The Author’s Note, when you first open Sarah Albee’s Poison: Deadly Deeds, Perilous Professions, and Murderous Medicines, states: “Let’s get one thing straight, right off the bat: this is not a how-to book. It’s a history book. It’s about how people have poisoned one another from ancient times to the present.”

What an intriguing idea! The threat to life, how people die, and how to avoid it is one of the great motivators of literature. Fairy tales, stories of orphans, sagas of disease allow readers to fantasize about their own mortality from a safe distance. History books are full of stories of battles but those involve armies of people. Poison is so, well, personal and individualized. It brings death to life in a way that makes for riveting storytelling. Why not use it as a lens to tell a much bigger story that involves politics, geography, culture, medicine, pollution, and human passions?

Death can be a difficult topic of conversation, especially for children in grades 3 to 7, for which Poison is targeted. But Sarah Albee’s sense of humor and witty writing keeps the reader smiling. Information about specific poisons are summed up in a “Tox Box” that discusses a poison’s source, products, delivery system to the body and its effects on the body in delightfully gruesome detail.

She has dead-on perception about stories that will fascinate kids, which she calls “Freaky Facts:”

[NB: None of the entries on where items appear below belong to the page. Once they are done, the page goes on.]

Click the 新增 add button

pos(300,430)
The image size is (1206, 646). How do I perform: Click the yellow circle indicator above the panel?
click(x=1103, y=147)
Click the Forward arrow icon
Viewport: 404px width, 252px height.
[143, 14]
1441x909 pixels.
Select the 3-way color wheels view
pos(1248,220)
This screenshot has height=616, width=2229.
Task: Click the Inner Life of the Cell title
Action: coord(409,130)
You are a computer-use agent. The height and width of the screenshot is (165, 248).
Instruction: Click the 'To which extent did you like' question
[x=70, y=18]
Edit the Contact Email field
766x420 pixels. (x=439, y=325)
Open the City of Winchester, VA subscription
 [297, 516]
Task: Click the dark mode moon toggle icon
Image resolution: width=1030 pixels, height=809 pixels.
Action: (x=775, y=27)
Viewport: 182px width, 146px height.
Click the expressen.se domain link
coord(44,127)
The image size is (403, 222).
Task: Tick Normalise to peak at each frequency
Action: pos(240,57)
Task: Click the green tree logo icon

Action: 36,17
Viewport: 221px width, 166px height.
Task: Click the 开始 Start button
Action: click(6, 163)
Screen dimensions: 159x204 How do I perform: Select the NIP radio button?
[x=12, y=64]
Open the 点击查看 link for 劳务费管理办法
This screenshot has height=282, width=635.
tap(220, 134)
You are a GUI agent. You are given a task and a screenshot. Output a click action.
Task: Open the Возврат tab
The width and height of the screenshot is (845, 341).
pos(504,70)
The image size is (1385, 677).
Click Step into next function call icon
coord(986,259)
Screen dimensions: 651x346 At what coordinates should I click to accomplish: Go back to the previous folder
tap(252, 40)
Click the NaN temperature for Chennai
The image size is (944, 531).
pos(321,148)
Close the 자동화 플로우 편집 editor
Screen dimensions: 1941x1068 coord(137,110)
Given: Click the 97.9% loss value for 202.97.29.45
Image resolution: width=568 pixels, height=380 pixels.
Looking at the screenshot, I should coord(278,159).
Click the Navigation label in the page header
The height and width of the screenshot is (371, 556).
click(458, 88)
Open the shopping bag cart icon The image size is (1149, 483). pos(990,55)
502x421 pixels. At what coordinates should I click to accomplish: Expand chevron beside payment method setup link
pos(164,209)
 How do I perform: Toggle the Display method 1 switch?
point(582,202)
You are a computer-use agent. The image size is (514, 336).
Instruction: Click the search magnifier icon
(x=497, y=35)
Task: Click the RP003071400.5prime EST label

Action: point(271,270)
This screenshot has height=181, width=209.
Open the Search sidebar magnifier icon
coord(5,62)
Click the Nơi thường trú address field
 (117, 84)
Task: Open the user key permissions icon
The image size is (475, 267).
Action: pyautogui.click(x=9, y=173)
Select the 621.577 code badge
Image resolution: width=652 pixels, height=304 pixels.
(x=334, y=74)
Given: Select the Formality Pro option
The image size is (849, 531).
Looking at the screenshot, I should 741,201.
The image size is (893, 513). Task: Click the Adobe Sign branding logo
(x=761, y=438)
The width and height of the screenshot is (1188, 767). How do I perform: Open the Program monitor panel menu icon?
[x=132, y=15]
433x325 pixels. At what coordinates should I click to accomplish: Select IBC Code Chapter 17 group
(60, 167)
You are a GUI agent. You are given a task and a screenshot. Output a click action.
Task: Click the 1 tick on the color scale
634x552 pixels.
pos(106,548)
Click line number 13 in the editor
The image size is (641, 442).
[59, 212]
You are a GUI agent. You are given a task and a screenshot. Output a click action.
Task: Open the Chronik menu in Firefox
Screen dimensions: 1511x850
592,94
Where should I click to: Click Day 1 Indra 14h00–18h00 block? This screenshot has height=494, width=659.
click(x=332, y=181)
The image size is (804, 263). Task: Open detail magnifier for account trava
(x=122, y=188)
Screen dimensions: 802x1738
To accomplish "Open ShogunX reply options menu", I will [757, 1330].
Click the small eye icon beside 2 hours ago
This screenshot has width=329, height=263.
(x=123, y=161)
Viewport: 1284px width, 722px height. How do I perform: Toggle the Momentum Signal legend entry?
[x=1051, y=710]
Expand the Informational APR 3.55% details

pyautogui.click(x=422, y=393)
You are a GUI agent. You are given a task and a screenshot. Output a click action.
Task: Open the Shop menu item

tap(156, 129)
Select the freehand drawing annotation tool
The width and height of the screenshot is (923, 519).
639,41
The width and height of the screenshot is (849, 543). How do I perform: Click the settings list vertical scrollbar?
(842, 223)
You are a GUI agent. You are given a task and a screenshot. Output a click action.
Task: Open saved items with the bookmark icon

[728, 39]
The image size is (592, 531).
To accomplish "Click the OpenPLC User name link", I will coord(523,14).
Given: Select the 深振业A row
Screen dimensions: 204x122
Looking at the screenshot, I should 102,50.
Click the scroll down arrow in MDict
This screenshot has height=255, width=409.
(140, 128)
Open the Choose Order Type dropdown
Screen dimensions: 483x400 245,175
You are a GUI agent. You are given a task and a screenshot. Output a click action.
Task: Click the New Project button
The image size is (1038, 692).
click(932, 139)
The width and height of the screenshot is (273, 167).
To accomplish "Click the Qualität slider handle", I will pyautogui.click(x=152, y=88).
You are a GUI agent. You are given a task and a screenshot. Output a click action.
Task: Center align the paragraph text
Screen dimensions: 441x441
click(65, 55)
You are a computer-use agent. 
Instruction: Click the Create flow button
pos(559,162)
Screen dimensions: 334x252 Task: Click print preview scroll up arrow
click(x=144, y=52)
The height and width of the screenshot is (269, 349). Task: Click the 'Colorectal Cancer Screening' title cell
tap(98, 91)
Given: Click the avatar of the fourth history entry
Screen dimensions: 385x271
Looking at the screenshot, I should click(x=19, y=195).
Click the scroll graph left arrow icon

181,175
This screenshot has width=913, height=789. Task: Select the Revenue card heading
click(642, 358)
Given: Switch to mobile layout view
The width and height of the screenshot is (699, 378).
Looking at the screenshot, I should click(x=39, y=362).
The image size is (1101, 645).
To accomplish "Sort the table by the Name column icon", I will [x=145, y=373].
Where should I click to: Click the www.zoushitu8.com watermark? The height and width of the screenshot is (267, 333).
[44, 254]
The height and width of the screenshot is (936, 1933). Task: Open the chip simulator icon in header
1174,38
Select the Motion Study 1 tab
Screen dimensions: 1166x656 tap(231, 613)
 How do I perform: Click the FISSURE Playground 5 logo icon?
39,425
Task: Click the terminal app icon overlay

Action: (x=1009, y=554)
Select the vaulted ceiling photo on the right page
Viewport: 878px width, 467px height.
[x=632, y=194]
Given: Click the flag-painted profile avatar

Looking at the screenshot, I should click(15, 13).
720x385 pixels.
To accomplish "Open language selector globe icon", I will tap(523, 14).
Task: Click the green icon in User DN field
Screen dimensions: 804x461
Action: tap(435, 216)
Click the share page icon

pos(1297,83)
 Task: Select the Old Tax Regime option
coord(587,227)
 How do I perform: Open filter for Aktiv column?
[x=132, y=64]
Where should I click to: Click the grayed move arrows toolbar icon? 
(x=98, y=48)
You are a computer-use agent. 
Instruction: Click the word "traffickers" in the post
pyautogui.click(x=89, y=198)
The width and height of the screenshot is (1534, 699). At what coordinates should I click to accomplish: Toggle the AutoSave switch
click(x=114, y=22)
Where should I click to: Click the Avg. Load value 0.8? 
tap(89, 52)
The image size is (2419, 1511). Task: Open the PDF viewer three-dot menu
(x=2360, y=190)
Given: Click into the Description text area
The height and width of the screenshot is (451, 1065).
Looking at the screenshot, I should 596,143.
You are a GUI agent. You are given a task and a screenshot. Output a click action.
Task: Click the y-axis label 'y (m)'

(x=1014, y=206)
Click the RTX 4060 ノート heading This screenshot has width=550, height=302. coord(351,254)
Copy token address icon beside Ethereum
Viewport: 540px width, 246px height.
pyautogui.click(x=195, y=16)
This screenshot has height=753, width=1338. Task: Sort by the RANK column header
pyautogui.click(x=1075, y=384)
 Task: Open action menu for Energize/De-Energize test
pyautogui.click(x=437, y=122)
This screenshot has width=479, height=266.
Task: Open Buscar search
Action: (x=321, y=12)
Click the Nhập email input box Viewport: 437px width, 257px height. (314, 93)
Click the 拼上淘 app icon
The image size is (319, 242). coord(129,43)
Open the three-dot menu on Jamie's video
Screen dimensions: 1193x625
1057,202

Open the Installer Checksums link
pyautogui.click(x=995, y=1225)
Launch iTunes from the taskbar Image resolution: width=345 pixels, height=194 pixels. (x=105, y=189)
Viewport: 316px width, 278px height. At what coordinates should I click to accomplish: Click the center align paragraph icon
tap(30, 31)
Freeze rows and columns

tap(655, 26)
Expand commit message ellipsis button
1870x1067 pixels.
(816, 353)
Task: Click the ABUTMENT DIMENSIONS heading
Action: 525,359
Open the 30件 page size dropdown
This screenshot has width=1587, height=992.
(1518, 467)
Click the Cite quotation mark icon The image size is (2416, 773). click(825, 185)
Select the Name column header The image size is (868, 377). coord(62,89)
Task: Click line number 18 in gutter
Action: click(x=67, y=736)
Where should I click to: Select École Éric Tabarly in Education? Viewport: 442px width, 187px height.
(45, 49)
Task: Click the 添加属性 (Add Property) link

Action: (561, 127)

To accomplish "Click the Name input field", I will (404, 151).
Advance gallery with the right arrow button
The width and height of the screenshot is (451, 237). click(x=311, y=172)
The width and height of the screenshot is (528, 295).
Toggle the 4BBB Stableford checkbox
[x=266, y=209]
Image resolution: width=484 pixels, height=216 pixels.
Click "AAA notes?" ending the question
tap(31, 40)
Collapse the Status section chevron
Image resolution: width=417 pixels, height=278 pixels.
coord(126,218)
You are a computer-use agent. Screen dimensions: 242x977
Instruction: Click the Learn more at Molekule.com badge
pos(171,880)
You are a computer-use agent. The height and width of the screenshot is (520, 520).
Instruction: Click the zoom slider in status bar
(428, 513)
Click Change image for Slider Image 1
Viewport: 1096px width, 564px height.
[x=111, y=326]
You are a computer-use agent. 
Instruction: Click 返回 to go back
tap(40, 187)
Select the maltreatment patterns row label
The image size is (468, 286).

“At the court of Louis XIV, enemas were extremely fashionable—they were thought to be good for your complexion and to keep the mind sharp. The king had as many as four enemas a day—sometimes in full view of government officials and advisers. Certain pharmacists specialized in enemas and hung huge, plunger-shaped wooden plaques outside their shops.”

Then there are a whole series “Nice Work if You Can Survive It” of how workers in different professions were poisoned. I didn’t know that hat makers, who breathed in poisonous mercury vapors when making felt, eventually wound up with “tremors, drooling, muscle weakness, tooth loss, memory loss, and extreme irritability…. People called it mad hatter’s disease.” Lewis Carroll knew that when he created the Mad Hatter. The order of anecdotes tells a much larger story of human triumphs and failures through the ages.

Albee’s meticulous research and love of story-telling make Poison a painless romp through history with a strong dose of learning.